En décadas posteriores, a Cuba llegaban mayormente las muy diversos marcas y modelos estadounidenses. En 1956 circulaban en el país unos 143 mil automóviles, casi 95 mil sólo en la capital, y la relación vehículos-habitantes era de 32 por mil. En 1951 la Revista Bohemia anunciaba: “En La Habana segundo automóvil del mundo equipado con TV”.


Una carrera, la política y un secuestro

En el Malecón habanero se realizaban carreras internacionales –la primera había acontecido en 1903- que cobraron notoriedad en 1958 cuando un comando del movimiento revolucionario 26 de Julio secuestró al as Juan Manuel Fangio para llamar la atención sobre la situación política del país, bajo el régimen de Fulgencio Batista.

Miles de policías los buscaron, sin resultado, por veintisiete horas. Todo un escándalo. Luego de la carrera, categoría Fórmula I, cancelada antes de concluir por un fatal accidente que costó la vida a varios espectadores, Fangio fue liberado.

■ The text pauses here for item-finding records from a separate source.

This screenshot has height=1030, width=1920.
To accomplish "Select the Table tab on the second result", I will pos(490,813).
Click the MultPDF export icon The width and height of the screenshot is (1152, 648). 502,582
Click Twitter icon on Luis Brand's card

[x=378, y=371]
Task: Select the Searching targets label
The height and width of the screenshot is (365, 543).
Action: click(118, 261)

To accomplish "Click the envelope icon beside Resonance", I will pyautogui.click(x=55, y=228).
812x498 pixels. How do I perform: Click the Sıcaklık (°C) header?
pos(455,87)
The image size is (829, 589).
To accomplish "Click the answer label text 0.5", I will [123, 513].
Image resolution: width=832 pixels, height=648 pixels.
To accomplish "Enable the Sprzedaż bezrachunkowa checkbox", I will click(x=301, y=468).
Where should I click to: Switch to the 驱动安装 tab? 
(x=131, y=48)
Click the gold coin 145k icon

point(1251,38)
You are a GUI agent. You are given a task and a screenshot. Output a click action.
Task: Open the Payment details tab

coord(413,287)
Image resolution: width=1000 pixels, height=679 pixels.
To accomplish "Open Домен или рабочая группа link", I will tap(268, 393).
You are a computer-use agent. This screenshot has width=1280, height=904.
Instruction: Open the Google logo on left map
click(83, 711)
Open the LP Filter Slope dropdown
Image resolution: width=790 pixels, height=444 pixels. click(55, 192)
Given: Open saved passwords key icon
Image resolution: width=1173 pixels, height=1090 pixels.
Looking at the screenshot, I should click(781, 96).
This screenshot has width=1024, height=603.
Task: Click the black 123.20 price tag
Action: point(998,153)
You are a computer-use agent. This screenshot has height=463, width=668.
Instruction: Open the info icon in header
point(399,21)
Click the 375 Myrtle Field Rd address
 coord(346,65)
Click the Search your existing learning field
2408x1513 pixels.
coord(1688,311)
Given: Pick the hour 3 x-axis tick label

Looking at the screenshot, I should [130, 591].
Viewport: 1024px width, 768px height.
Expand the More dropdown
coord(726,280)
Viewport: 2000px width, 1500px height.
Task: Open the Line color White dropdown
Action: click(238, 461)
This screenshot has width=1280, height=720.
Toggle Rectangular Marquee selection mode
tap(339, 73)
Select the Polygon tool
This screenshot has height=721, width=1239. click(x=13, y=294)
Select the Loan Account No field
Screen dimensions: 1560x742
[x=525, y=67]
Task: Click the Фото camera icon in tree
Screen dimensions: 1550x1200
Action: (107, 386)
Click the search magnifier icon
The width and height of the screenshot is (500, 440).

Con su habitual flema, el campeón dijo a la prensa: “Me han tratado de modo excelente... Tuve las mismas comodidades que si hubiera estado entre amigos. Si lo hecho por los rebeldes fue por una buena causa, entonces, como argentino, yo lo acepto como tal”. Lo más curioso es que surgió una amistad y “El chueco” tuvo varios encuentros posteriores con sus captores.

Ponme la mano aquí…
Otra historia quedó en el libro mítico de La Habana: la de La Macorina, la prostituta más famosa y cotizada de la ciudad en su época, la primera mujer que manejó un auto en Cuba. Con sus grandes ojos negros, pelo corto y su hermoso rostro, llevaba su flamante auto rojo por las calles escandalizando a las damas y centrando las miradas furtivas de sus acompañantes del sexo masculino.

El primero lo tuvo cuando un acaudalado empresario la atropelló -le dejó una leve cojera de por vida- y para resarcirla le regaló un auto. La Macorina llegó a poseer nueve costosos carros regalados por sus ricos amantes, entre ellos comerciantes, propietarios, políticos y hasta se dice que un presidente. Inspiró una picaresca canción que aún hoy es versionada: “Ponme la mano aquí, Macorina...”

Tiempos difíciles

El triunfo de la Revolución, en 1959, los tomó desprevenidos. Todo cambió nuevamente de la noche a la mañana. Los más lujosos no pudieron cruzar el Estrecho de la Florida junto a sus dueños, pero encontraron nuevos propietarios y usos y se adaptaron a la nueva época. Se adaptaron, como todo el país, a la caída de la aristocracia, a la popularización de los servicios, a los frescos aires de igualdad y al bloqueo de Estados Unidos.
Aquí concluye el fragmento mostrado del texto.